Exercise prompt: Nothing should appear in the answer except the lines below from the line containing "724x1568 pixels. At" through the line containing "Screen dimensions: 1568x755", copied exactly, with pictures left out.

----------------------------------------

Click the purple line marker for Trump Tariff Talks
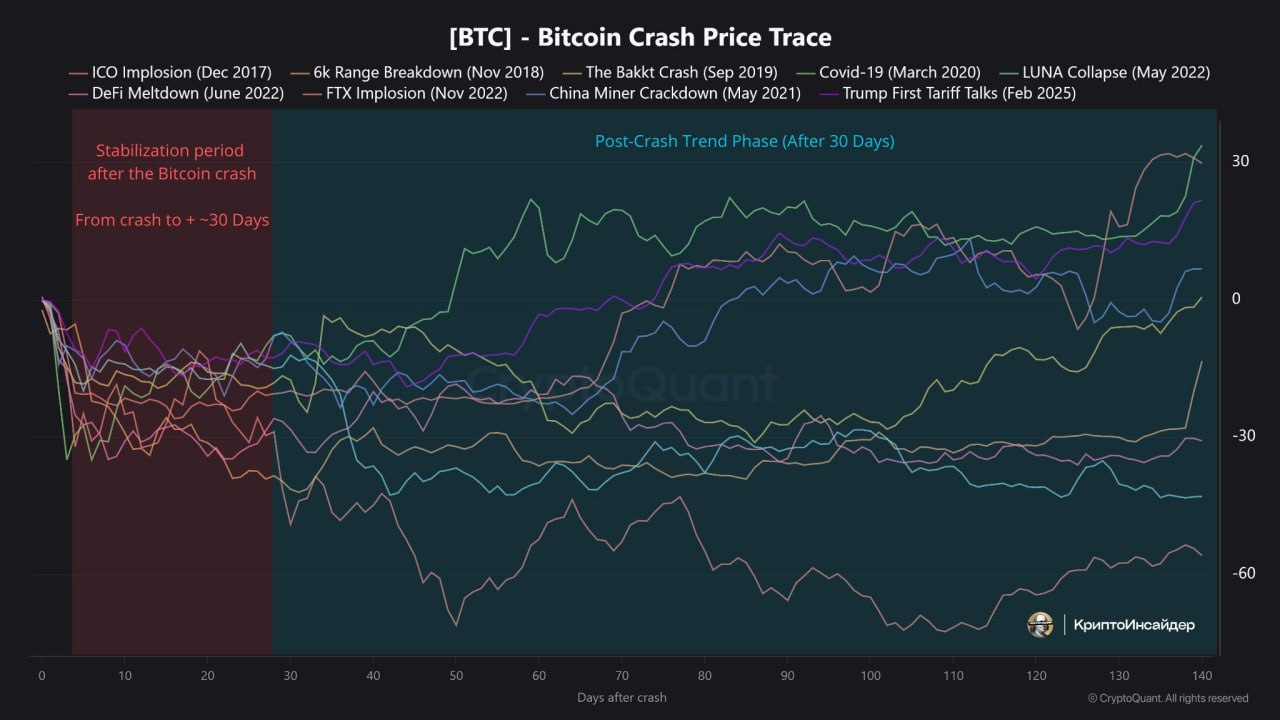The height and width of the screenshot is (720, 1280). pyautogui.click(x=829, y=94)
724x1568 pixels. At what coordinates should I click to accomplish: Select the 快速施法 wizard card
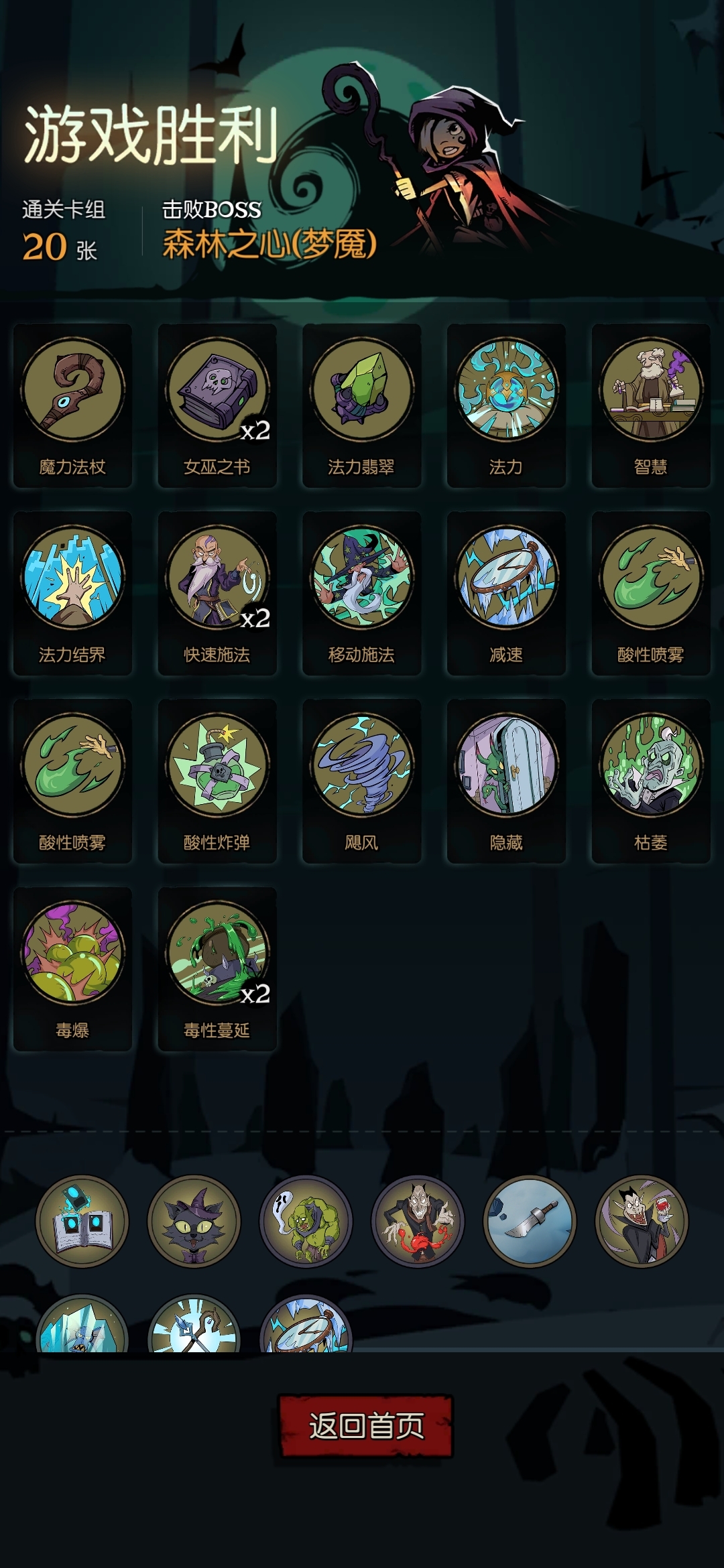[217, 593]
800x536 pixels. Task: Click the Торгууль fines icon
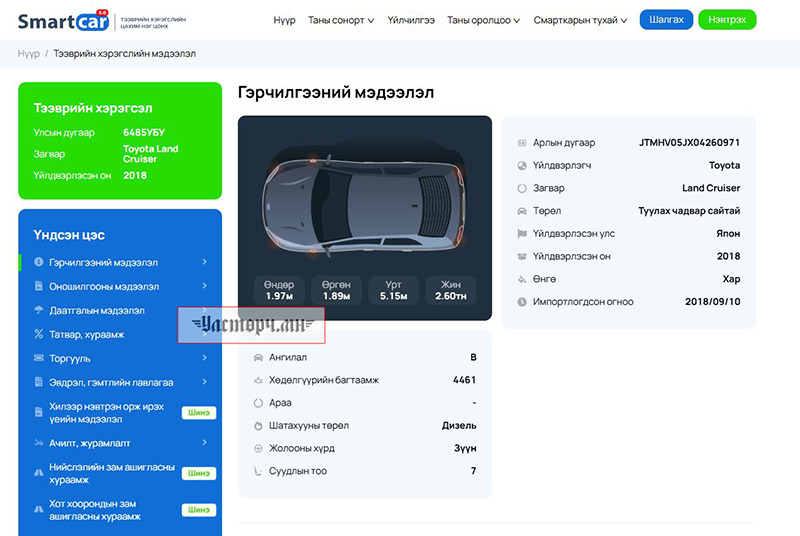[39, 358]
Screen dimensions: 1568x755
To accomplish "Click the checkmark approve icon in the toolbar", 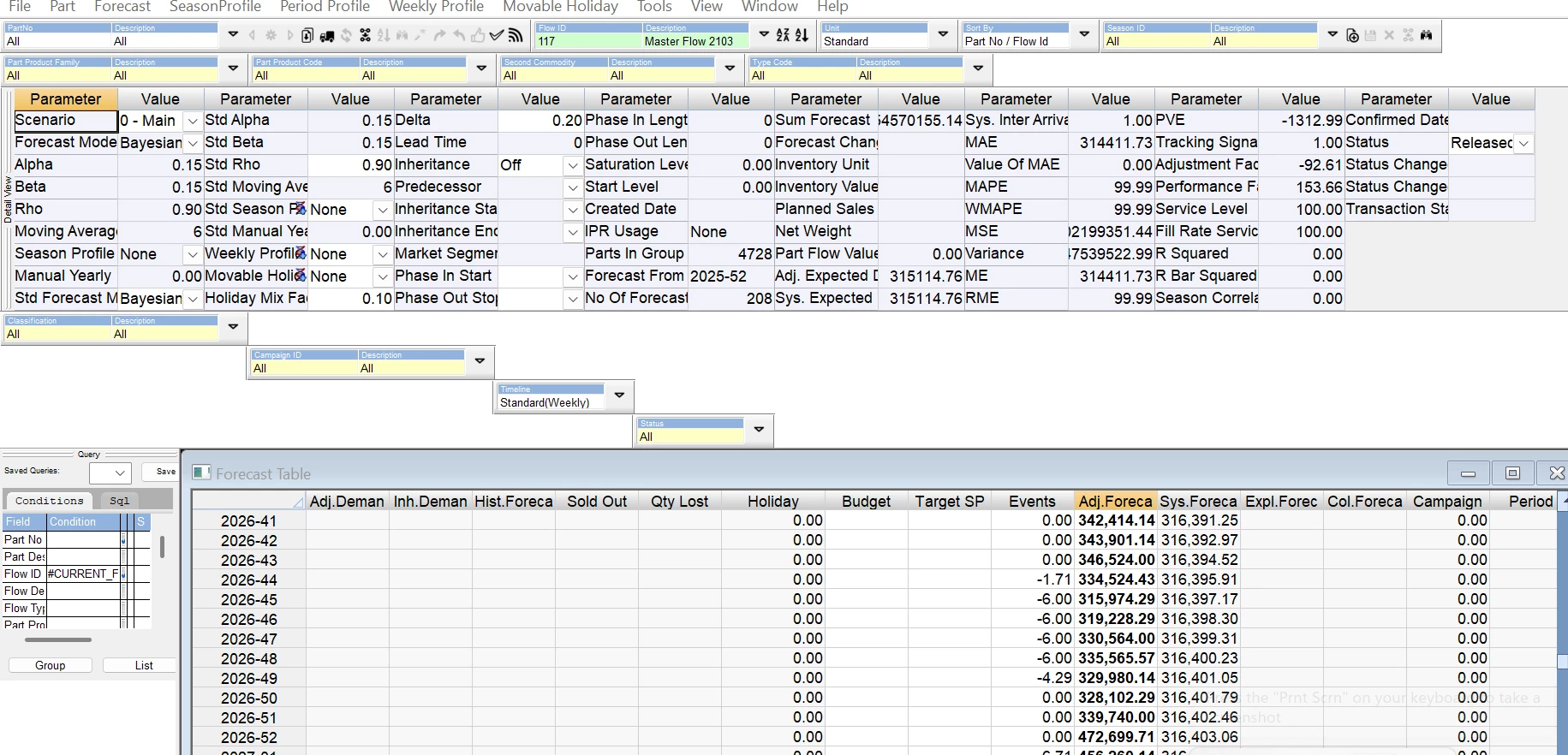I will coord(496,35).
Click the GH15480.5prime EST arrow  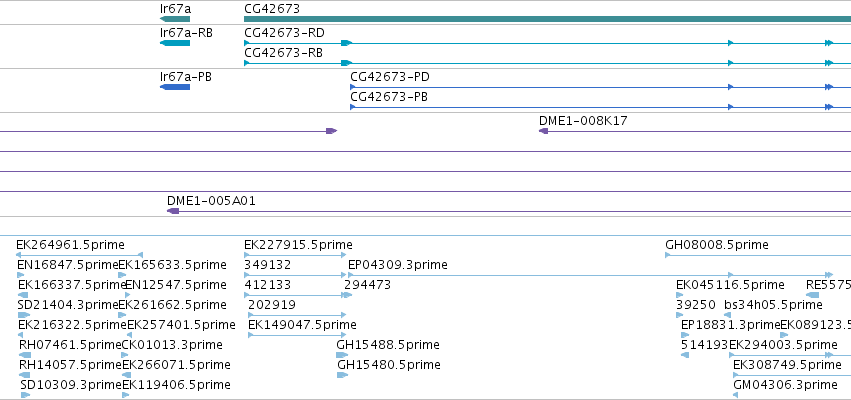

----------------------------------------

Answer to this problem:
724x1568 pixels. At what coordinates should I click to accomplish: Select the 快速施法 wizard card
[217, 593]
800x536 pixels. Task: Click the Торгууль fines icon
[39, 358]
Screen dimensions: 1568x755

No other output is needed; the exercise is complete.